Вот и получается, что одна и та же живая или убитая птица означает совсем разное для биолога, для художника или поэта и, наконец, для теолога или просто верующего. С птицей менее наглядно, а вот если самого человека взять, то сразу выпирает разница подходов за счет дуализма нашей собственной природы, в которой биологическое с социальным перемешано - «полузвери–полубоги» (как сказано! Ай да Заболоцкий!).
Но суть все же ясна даже с жаворонком: пока этот самый кормящийся на склоне жаворонок воспринимается лишь как факт и как отражение других фактов, к нему одно отношение Если взглянуть на него как на одну из брызг, которые бытие (Бог) разбрасывает, накатывая волну жизни на утес времени - совсем другое. Художественное отражение гармонии его облика и образа - это уже опять другое, третье.
Вроде все понятно: в реальной жизни эти три пути познания перекручены в одну–единую веревку, по которой карабкаются разум, душа и сердце в одной связке; отсюда и смешение разнородных материй в обыденном восприятии и сознании. Поэтому для ученого и оказывается критическим требованием любой ценой избежать смешения трех этих стихий, не спутать пресловутую науку с многострадальной религией или с возвышенным искусством… Потому что только при этом условии все остается в системе сложившихся координат, не выплескивается пусть из раскачиваемой, но все же худо–бедно работающей (пока) чаши существующей парадигмы. И если новая, лучшая, чаша еще не готова, то выливать содержимое из уже имеющегося сосуда никак нельзя, каюк: разольем, и все; ничего не останется, будем просто сидеть в луже и чесать затылок; чисто ельцинский подход…
Но ведь без смены парадигмы телега мировой цивилизации вперед не катится… Так, может, грядущая парадигма именно в новом качестве отражения материальных феноменов? А если, допустим, извечная дилемма «физики - лирики» вовсе и не дилемма? Вдруг эти «физики» и «лирики» отнюдь не антитезы, а неизбежно необходимые друг для друга стороны одной медали, которые порознь и существовать-то не могут? Не в смысле того, как рядовая наивная душа воспринимает закат или извержение вулкана, а в смысле глобально–гносеологическом? Вот будет прикол, если так и окажется… Но пока нам слабо. Пока отдельно с наукой, отдельно с религией и отдельно с искусством разобраться не можем…

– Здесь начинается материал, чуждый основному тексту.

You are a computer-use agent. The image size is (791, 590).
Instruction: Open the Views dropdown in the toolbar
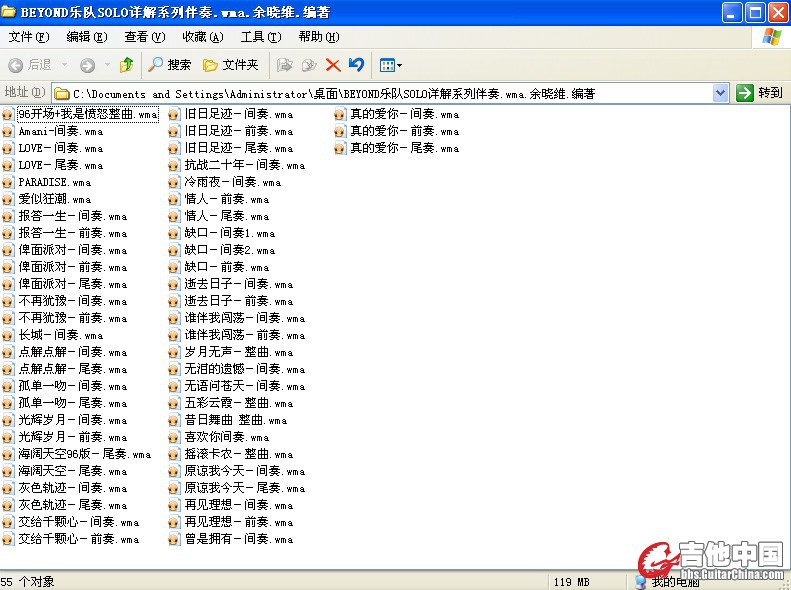pyautogui.click(x=390, y=65)
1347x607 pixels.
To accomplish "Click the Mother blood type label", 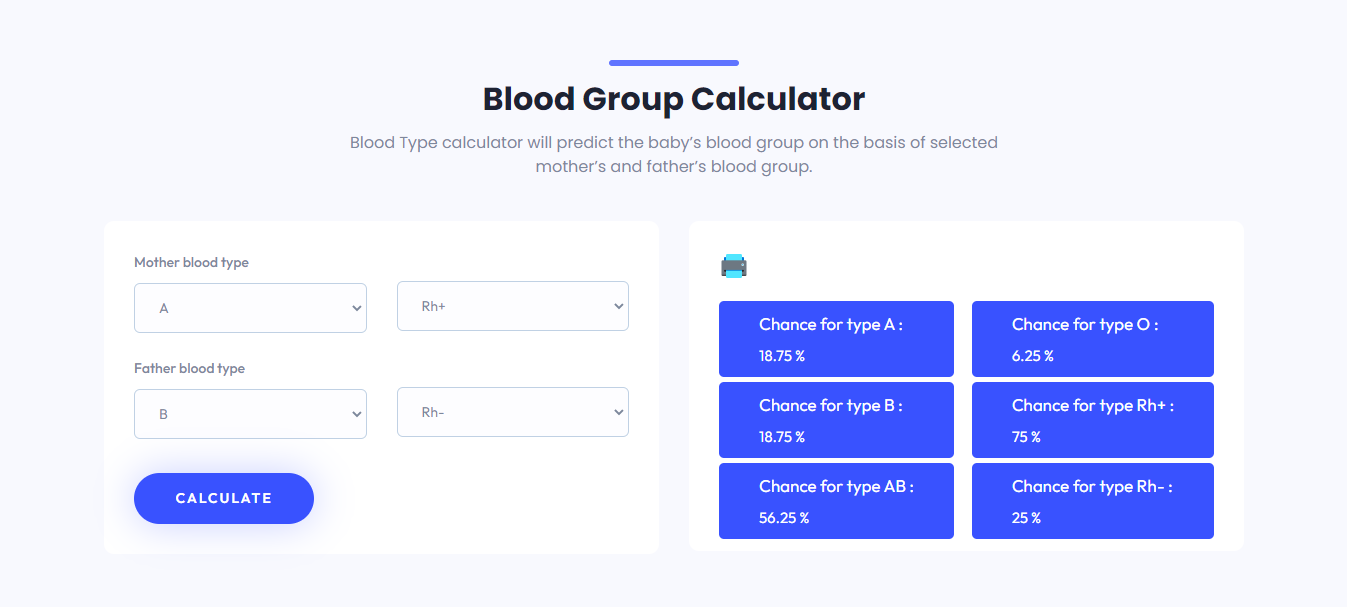I will 191,262.
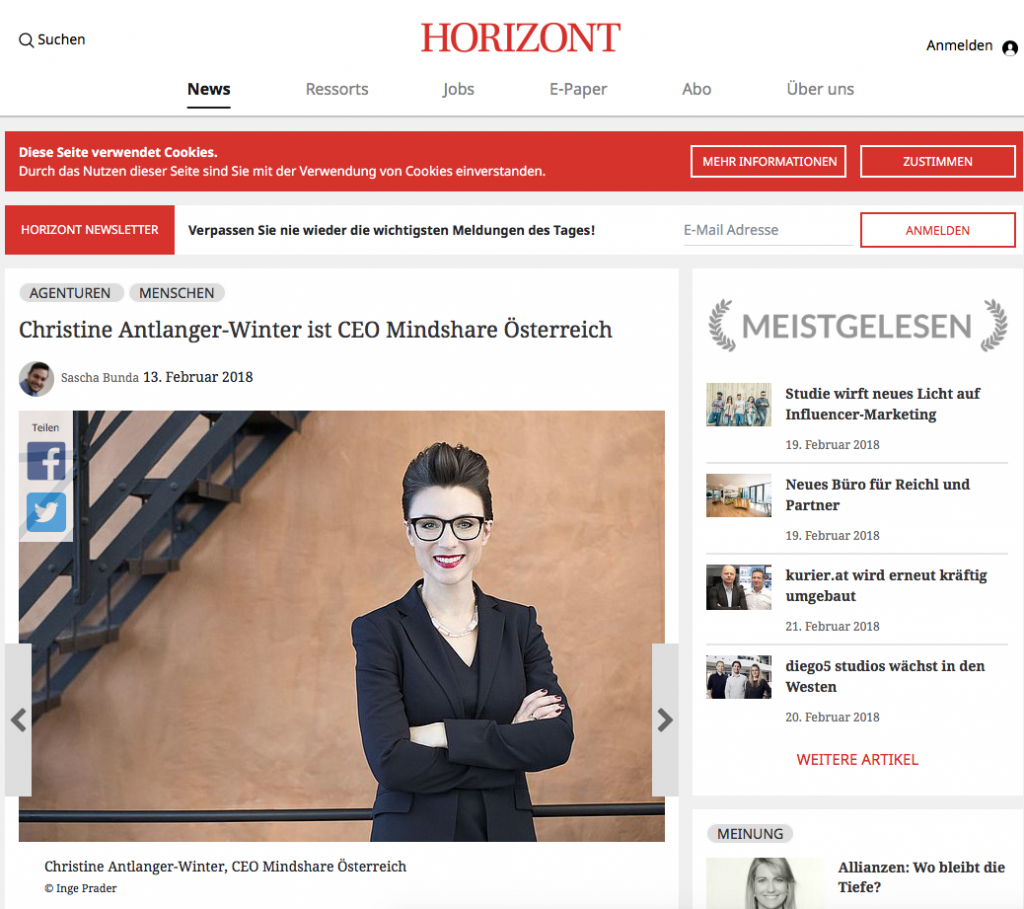Screen dimensions: 1024x909
Task: Switch to the E-Paper tab
Action: coord(578,89)
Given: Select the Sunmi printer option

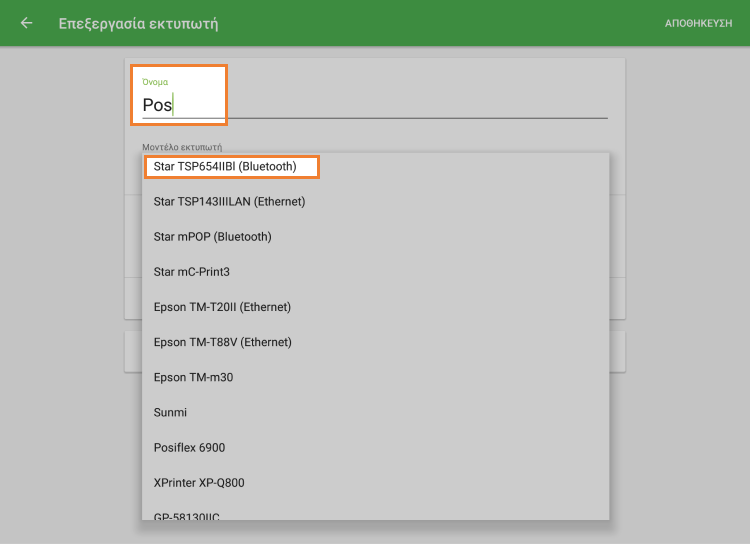Looking at the screenshot, I should [x=170, y=412].
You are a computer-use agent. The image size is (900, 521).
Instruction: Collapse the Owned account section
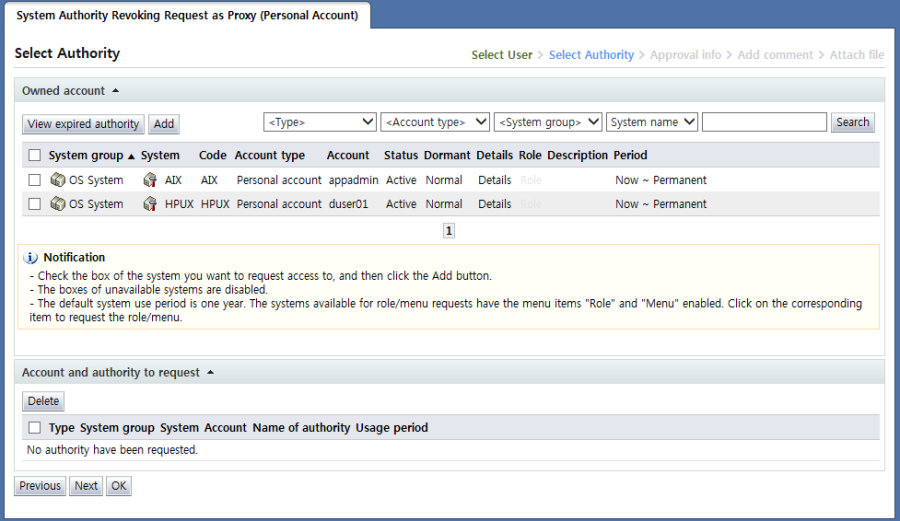115,91
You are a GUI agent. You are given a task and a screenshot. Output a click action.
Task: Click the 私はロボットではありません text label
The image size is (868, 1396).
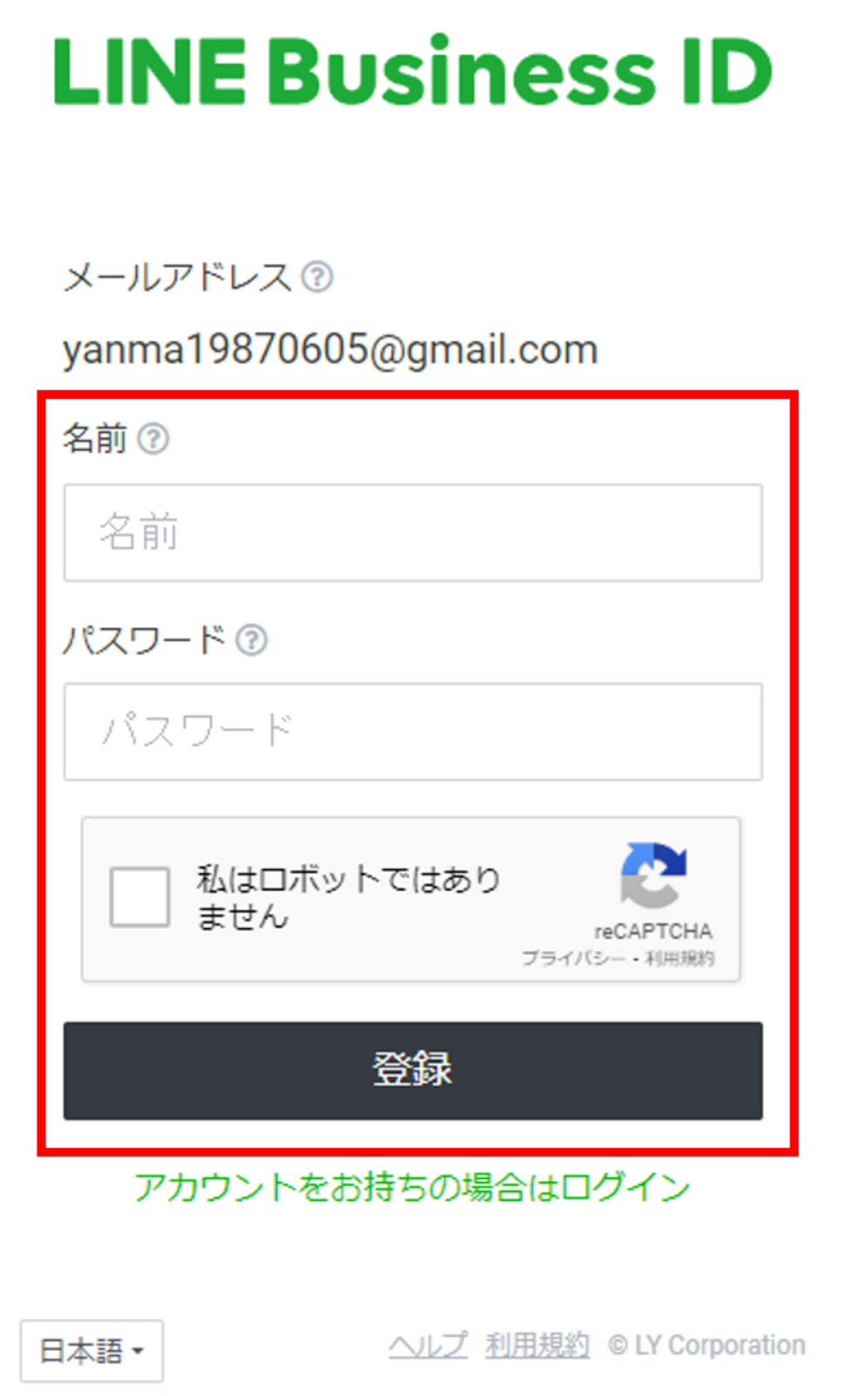(x=348, y=898)
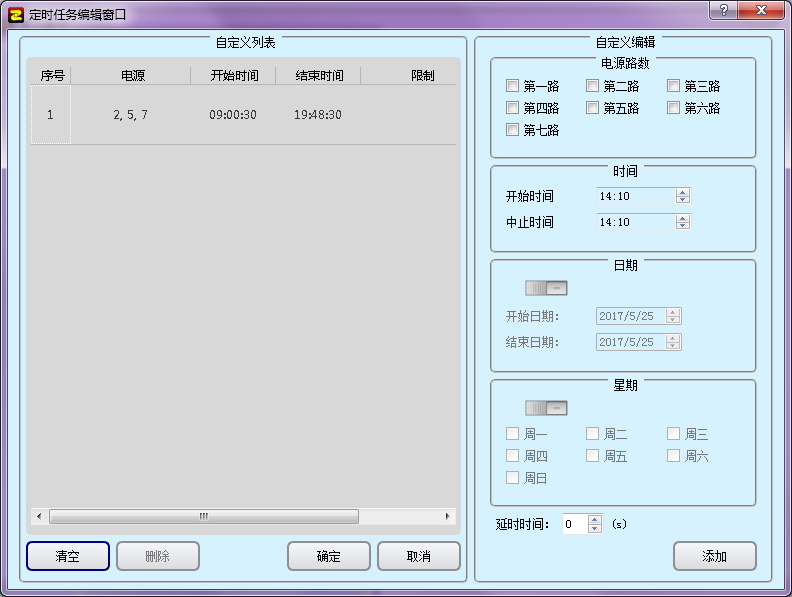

Фу–у… Старо это как мир, и все равно - геморрой…
Ну, а если не умничать особо и сконцентрироваться на собственном антропогенном участии в жизни этого злополучного жаворонка, то многое упрощается. Это про то, что пусть даже упомянутая птица уже завтра погибнет от хищ–ника, это есть ее экологическое предназначение, ее доля в общем вкладе, ее судьба, если хочешь. Но не мое произвольное вторжение постороннего прохожего, вершителя судеб, царя природы и ушлого мичуринца… То же самое с жизнью паука или жука под ногами: можно наступить и прервать эту нить, а можно не наступить и оставить нити продолжение…
Сю–сю–сю, разлюли–малина… Любого музейного работника затошнит от подобных рассуждений, поверь мне. Назовут все это сентиментальными соплями. Зарудный, например, птиц долбил тысячами. И создал тем самым неоценимые коллекционные фонды. Но это - не мое.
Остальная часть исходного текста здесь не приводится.